→ **Dataset records**:
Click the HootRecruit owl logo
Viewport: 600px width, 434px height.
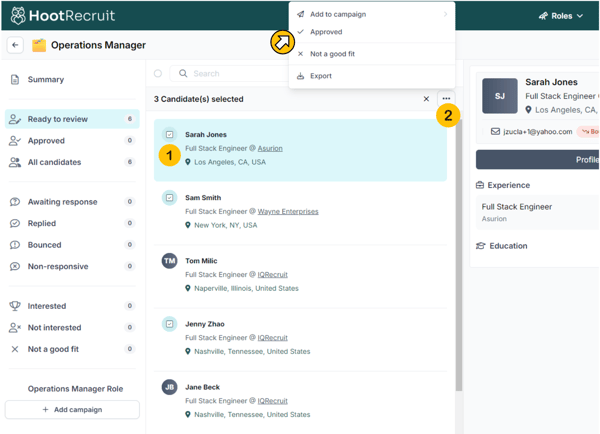18,16
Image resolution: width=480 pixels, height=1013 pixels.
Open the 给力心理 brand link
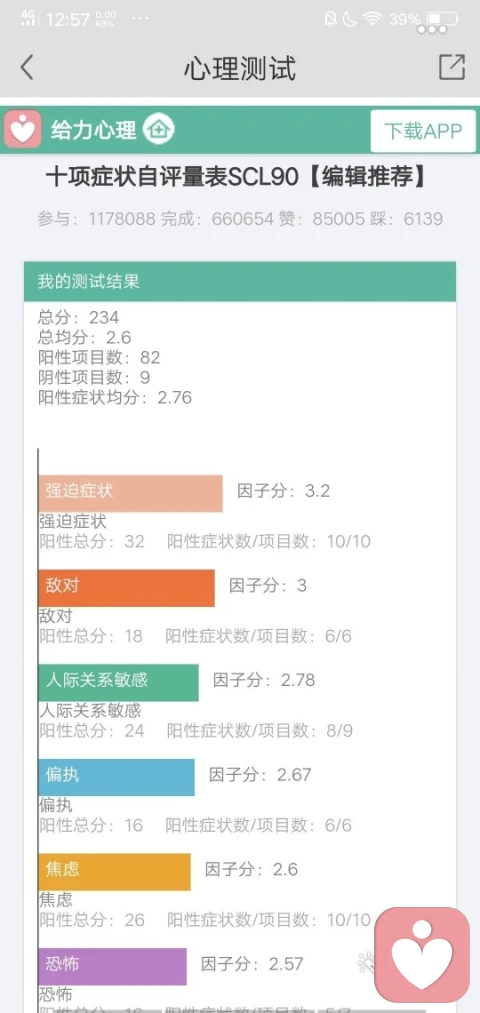(x=94, y=130)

→ **Exercise objective**:
Reproduce all of the items above word for word, omitting the pictures.

→ **Exercise answer**:
Click the HootRecruit owl logo
Viewport: 600px width, 434px height.
18,16
Image resolution: width=480 pixels, height=1013 pixels.
Open the 给力心理 brand link
(x=94, y=130)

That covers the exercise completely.